▶ [Your task]
Copy each of the following rows verbatim, preserving every character.

::::

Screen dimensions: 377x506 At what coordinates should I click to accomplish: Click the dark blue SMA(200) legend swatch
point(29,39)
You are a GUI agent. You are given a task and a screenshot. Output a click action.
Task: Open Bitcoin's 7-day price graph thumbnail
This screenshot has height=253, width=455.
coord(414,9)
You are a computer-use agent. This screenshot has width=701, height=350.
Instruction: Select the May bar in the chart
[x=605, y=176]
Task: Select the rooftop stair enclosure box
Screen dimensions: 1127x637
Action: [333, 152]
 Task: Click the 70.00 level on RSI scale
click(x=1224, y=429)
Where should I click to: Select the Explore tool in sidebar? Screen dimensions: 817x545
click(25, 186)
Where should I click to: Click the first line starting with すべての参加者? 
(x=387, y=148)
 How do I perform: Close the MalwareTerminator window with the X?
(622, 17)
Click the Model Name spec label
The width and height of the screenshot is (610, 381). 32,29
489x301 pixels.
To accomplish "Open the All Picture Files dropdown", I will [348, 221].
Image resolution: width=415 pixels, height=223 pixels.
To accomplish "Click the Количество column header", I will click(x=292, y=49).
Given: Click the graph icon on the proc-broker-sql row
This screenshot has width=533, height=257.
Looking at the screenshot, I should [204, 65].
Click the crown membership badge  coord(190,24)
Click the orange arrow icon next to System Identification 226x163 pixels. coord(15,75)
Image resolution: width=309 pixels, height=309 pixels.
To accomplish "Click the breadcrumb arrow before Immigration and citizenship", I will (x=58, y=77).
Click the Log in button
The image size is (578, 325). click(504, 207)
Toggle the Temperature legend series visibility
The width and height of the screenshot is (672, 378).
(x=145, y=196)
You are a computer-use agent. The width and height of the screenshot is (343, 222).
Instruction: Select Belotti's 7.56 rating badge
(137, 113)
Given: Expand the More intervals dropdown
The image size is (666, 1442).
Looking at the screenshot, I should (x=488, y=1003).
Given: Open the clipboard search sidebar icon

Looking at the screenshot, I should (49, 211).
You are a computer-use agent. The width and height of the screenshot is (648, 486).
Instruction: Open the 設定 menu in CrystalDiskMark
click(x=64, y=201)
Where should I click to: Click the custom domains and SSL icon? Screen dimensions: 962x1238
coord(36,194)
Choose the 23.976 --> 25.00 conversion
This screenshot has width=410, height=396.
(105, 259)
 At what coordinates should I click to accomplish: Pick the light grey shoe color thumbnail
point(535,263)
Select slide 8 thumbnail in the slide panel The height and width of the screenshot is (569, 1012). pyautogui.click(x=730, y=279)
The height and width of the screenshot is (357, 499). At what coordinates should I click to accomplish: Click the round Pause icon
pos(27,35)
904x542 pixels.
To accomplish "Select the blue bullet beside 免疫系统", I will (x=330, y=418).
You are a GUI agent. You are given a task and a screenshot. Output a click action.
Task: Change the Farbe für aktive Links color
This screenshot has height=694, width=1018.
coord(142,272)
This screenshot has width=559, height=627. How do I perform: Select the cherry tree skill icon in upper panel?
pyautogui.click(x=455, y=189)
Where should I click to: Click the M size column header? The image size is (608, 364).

::::

▶ [Exercise result]
Screen dimensions: 377x506 At what coordinates should I click to accomplish: Click the dark blue SMA(200) legend swatch
point(29,39)
You are a GUI agent. You are given a task and a screenshot. Output a click action.
Task: Open Bitcoin's 7-day price graph thumbnail
This screenshot has height=253, width=455.
coord(414,9)
You are a computer-use agent. This screenshot has width=701, height=350.
Instruction: Select the May bar in the chart
[x=605, y=176]
Task: Select the rooftop stair enclosure box
Screen dimensions: 1127x637
Action: [333, 152]
 Task: Click the 70.00 level on RSI scale
click(x=1224, y=429)
Where should I click to: Select the Explore tool in sidebar? Screen dimensions: 817x545
click(25, 186)
Where should I click to: Click the first line starting with すべての参加者? 
(x=387, y=148)
 How do I perform: Close the MalwareTerminator window with the X?
(622, 17)
Click the Model Name spec label
The width and height of the screenshot is (610, 381). 32,29
489x301 pixels.
To accomplish "Open the All Picture Files dropdown", I will [348, 221].
Image resolution: width=415 pixels, height=223 pixels.
To accomplish "Click the Количество column header", I will click(x=292, y=49).
Given: Click the graph icon on the proc-broker-sql row
This screenshot has width=533, height=257.
Looking at the screenshot, I should [204, 65].
Click the crown membership badge  coord(190,24)
Click the orange arrow icon next to System Identification 226x163 pixels. coord(15,75)
Image resolution: width=309 pixels, height=309 pixels.
To accomplish "Click the breadcrumb arrow before Immigration and citizenship", I will (x=58, y=77).
Click the Log in button
The image size is (578, 325). click(504, 207)
Toggle the Temperature legend series visibility
The width and height of the screenshot is (672, 378).
(x=145, y=196)
You are a computer-use agent. The width and height of the screenshot is (343, 222).
Instruction: Select Belotti's 7.56 rating badge
(137, 113)
Given: Expand the More intervals dropdown
The image size is (666, 1442).
Looking at the screenshot, I should (x=488, y=1003).
Given: Open the clipboard search sidebar icon

Looking at the screenshot, I should (49, 211).
You are a computer-use agent. The width and height of the screenshot is (648, 486).
Instruction: Open the 設定 menu in CrystalDiskMark
click(x=64, y=201)
Where should I click to: Click the custom domains and SSL icon? Screen dimensions: 962x1238
coord(36,194)
Choose the 23.976 --> 25.00 conversion
This screenshot has width=410, height=396.
(105, 259)
 At what coordinates should I click to accomplish: Pick the light grey shoe color thumbnail
point(535,263)
Select slide 8 thumbnail in the slide panel The height and width of the screenshot is (569, 1012). pyautogui.click(x=730, y=279)
The height and width of the screenshot is (357, 499). At what coordinates should I click to accomplish: Click the round Pause icon
pos(27,35)
904x542 pixels.
To accomplish "Select the blue bullet beside 免疫系统", I will (x=330, y=418).
You are a GUI agent. You are given a task and a screenshot. Output a click action.
Task: Change the Farbe für aktive Links color
This screenshot has height=694, width=1018.
coord(142,272)
This screenshot has width=559, height=627. How do I perform: Select the cherry tree skill icon in upper panel?
pyautogui.click(x=455, y=189)
Where should I click to: Click the M size column header? The image size is (608, 364).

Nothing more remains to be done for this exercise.